From: "andrew cooke" <andrew@...>

Date: Sun, 10 Jun 2007 11:58:20 -0400 (CLT)

When Robert came to visit he bought me some home-made jam from near
Valparaiso.  I liked it so much that Pauli tried to buy me some more for
my birthday.  It's not obvious where you buy home-made jam in Santiago,
but if you're not going to make it yourself one solution is to go to the
"gourmet" shops that sell local food.

So I have some jam from such a shop, and it's very nice (I must have said
many times how much breakfast means to me).  But maybe the best thing
about the jam is not what it tastes like, but the confused cultural
messages involved in its packaging.

The jars are very simple - squat, classic (ugly?) glass jars (bulging
cylindrical) with white lids.  I have three - blackberry, plum and cherry.
 All have the same sticker on the lid, which proudly says "Agroindustria
Rio Calle Calle".  Agroindustria suggests some huge mechanised processing
plant, but the rest of the name - Rio Calle Calle looks like a
spanish-ised spelling of a Mapuche (indigenous S Chile) river name  -
suggests this comes from somewhere in the countryside down in the South of
the country.

On the front of the jar is a large label.  At first glance all the jars
have similar, but distinct labels.  Each has a large "Agroindustria Rio
Calle Calle" with logo, and then an artist's impression of "countryside",
but each has the (different) type of the jam displayed along the top.  The
labels are typical mass-produced, printed, labels.  The design is very
unsophisticated -the logo is a completely different style (solid, bold,
stylized) to the "countryside" (originally a watercolour); various
somewhat random fonts are used (with the kind of look that suggests they
were chosen from a drop-down list of maybe 40 different options in
someone's paint program).  The paper is thin and the labels are a simple
rectangular cut.

So at this point the impression (despite(?) "Un Producto Natural" in large
letters along the bottom) is cheap, poorly designed, mass produced.

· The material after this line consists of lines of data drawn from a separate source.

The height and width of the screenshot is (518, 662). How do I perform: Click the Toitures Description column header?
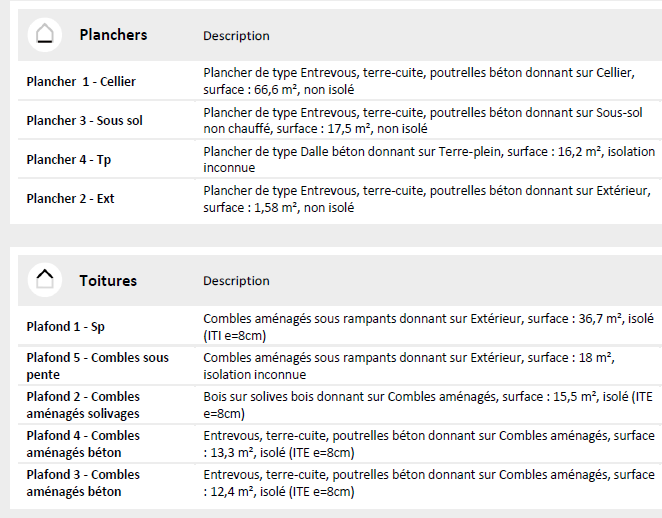(x=236, y=281)
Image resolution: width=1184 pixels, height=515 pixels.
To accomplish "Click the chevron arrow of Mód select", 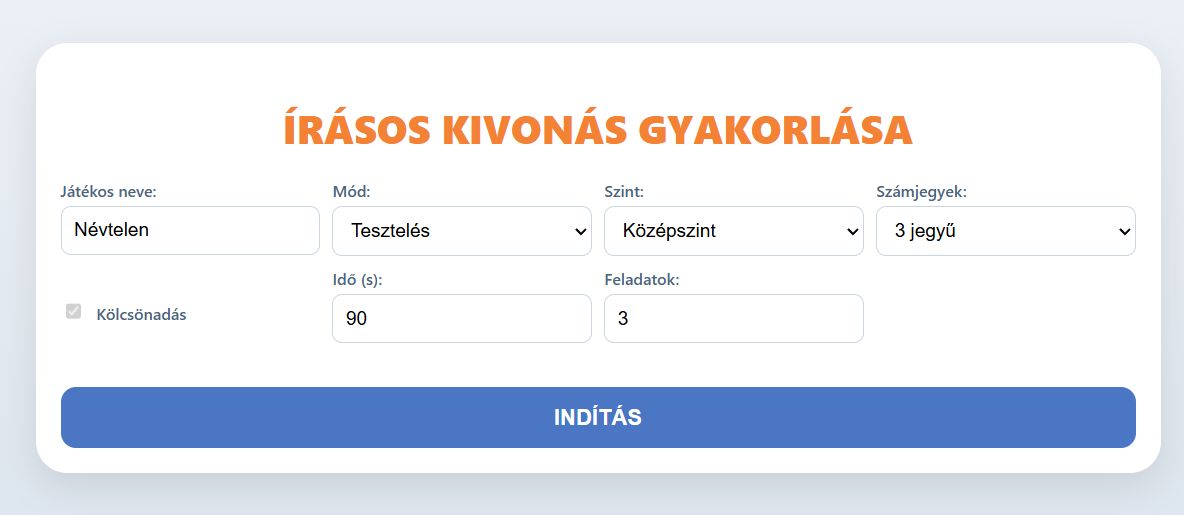I will [x=580, y=232].
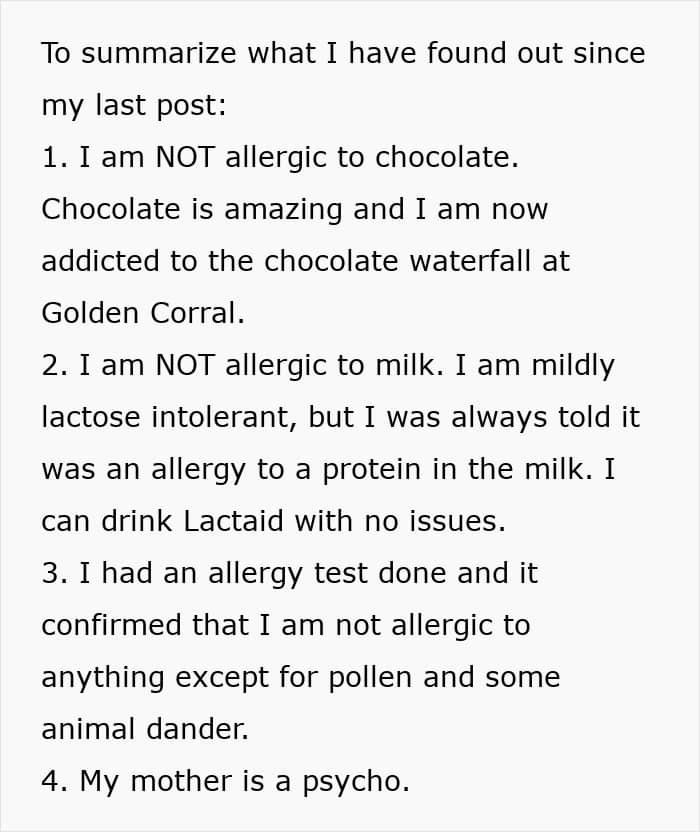Click the text "my last post:"
The image size is (700, 832).
[x=134, y=105]
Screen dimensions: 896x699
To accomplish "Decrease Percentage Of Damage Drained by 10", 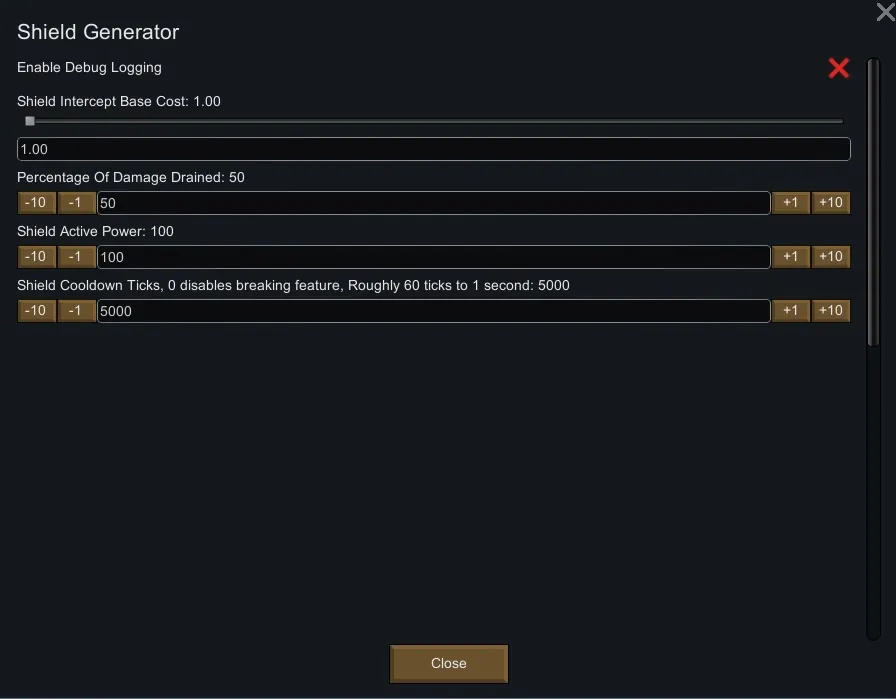I will [x=36, y=203].
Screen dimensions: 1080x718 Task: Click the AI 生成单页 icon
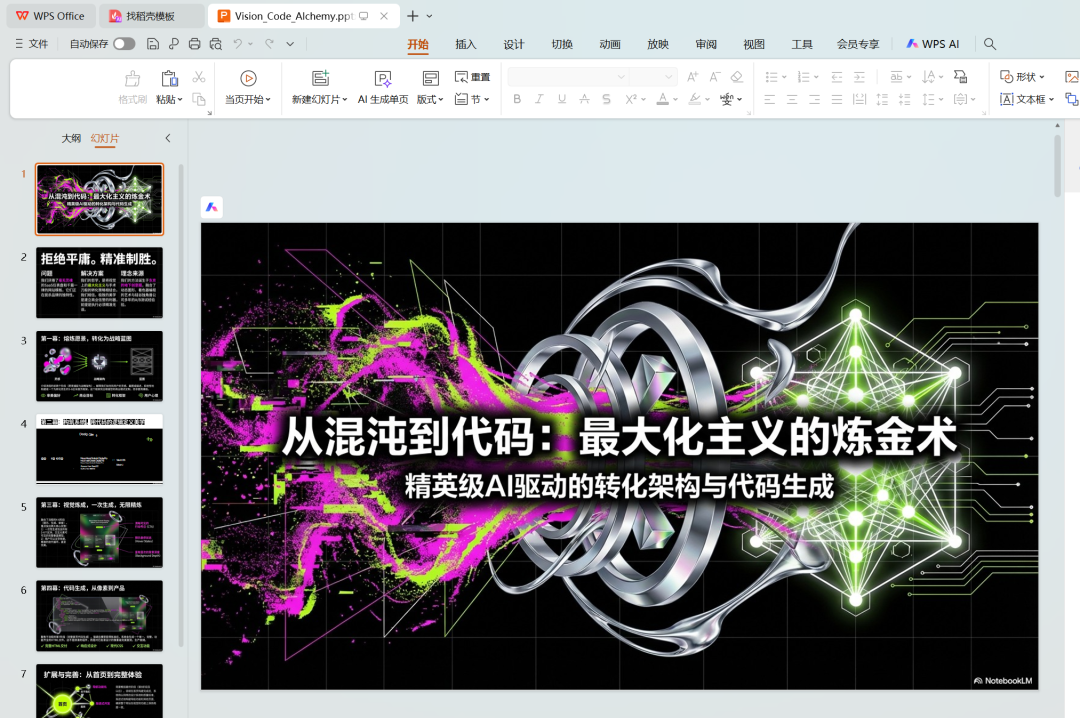[383, 79]
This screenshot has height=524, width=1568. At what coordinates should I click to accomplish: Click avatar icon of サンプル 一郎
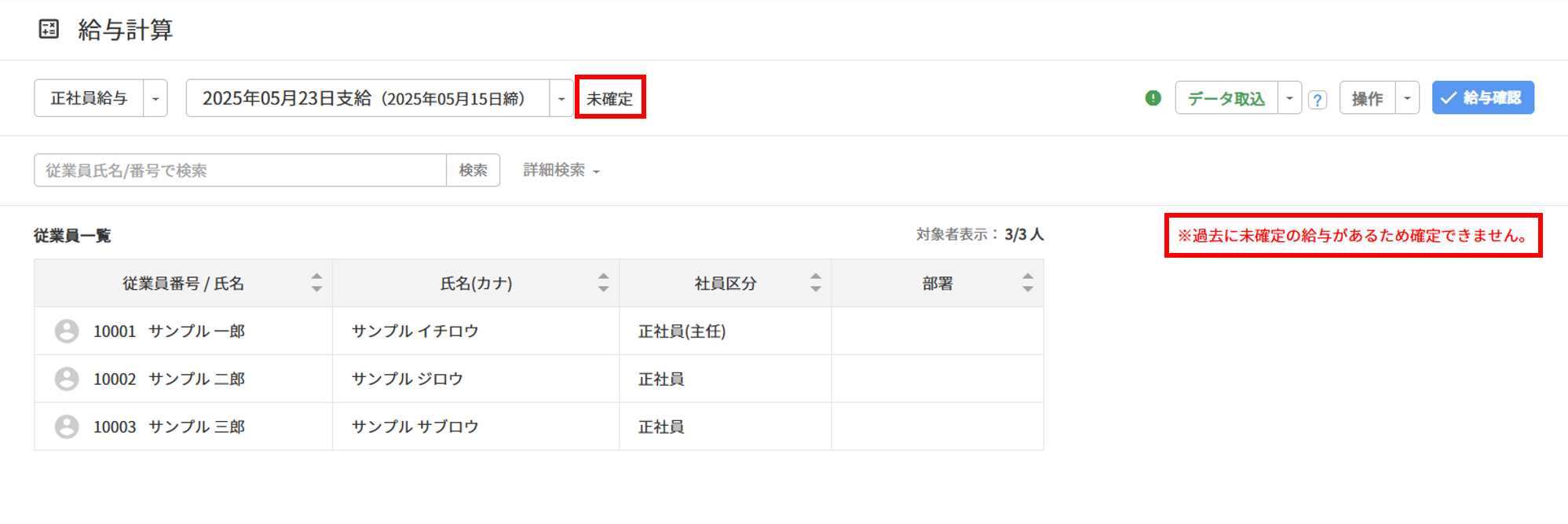(x=67, y=332)
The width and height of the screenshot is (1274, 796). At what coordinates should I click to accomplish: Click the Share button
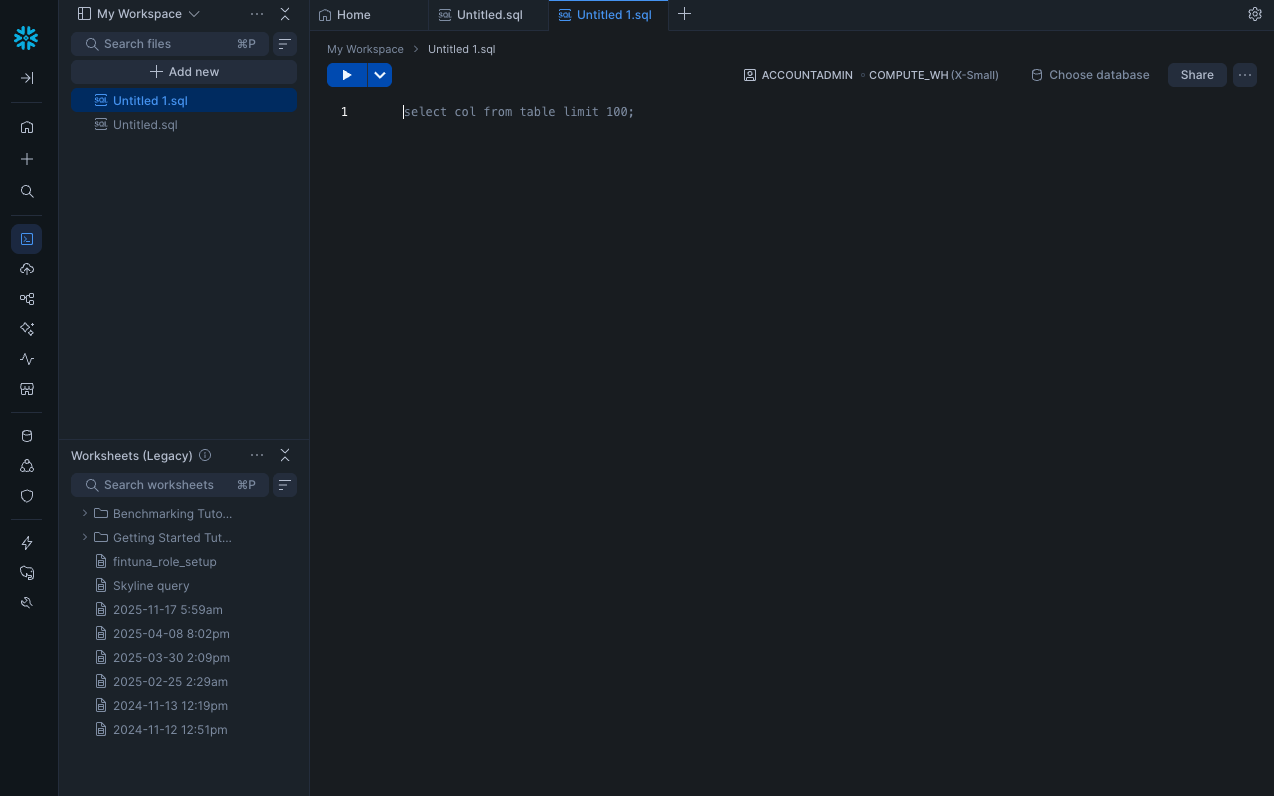click(x=1197, y=75)
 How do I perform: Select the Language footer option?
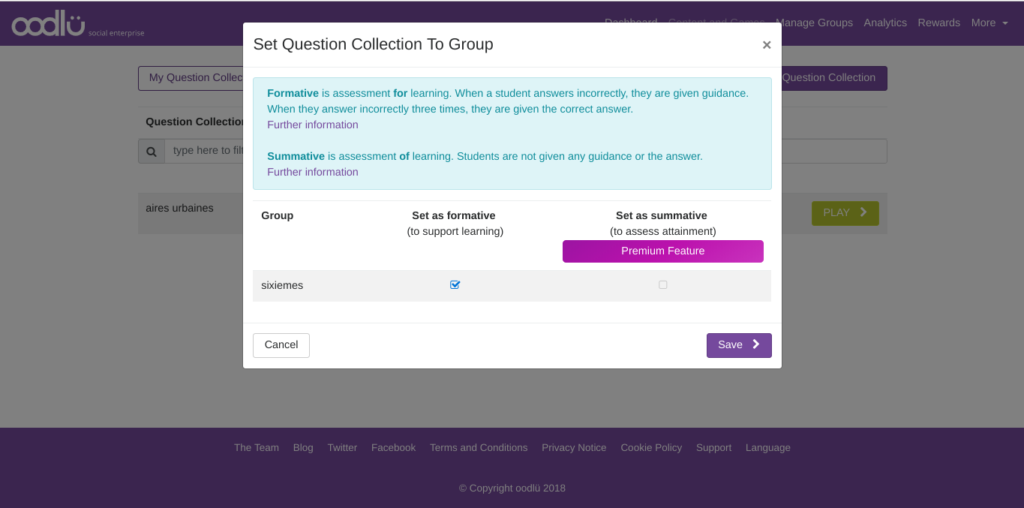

But if you look a little closer, there are actually *three* labels on the
front of the jar.  One main, central one, contains the logo and
countryside picture (I suspect the jars are bought with this label
pre-attached).  Above that, a separate strip says "Mermelada de Ciruela"
(on the cherry jam), at an angle and position which suggest it was
(carefully) added by hand.  The third label - with nutritional information
- also varies by jam type and again appears to be hand-added.  Finally,
each label contains, on the bottom right corner a HAND WRITTEN (in blue
biro) date and weight.

So each one of these jars of jam, from the "Agroindustria", is put
together largely by hand.

The innocence of it all practically breaks my heart.  What aspirations
lead to calling yourself an "Agroindustria" when you are hand packaging? 
Whose son or daughter designed the logo (as I did, many years ago, for my
parent's small business)?  How long before this farm (or cooperative?) is
bought by a larger corporation, with a real designer, that knows how to
make "artesan" labels in thick, textured paper, cut with rough edges?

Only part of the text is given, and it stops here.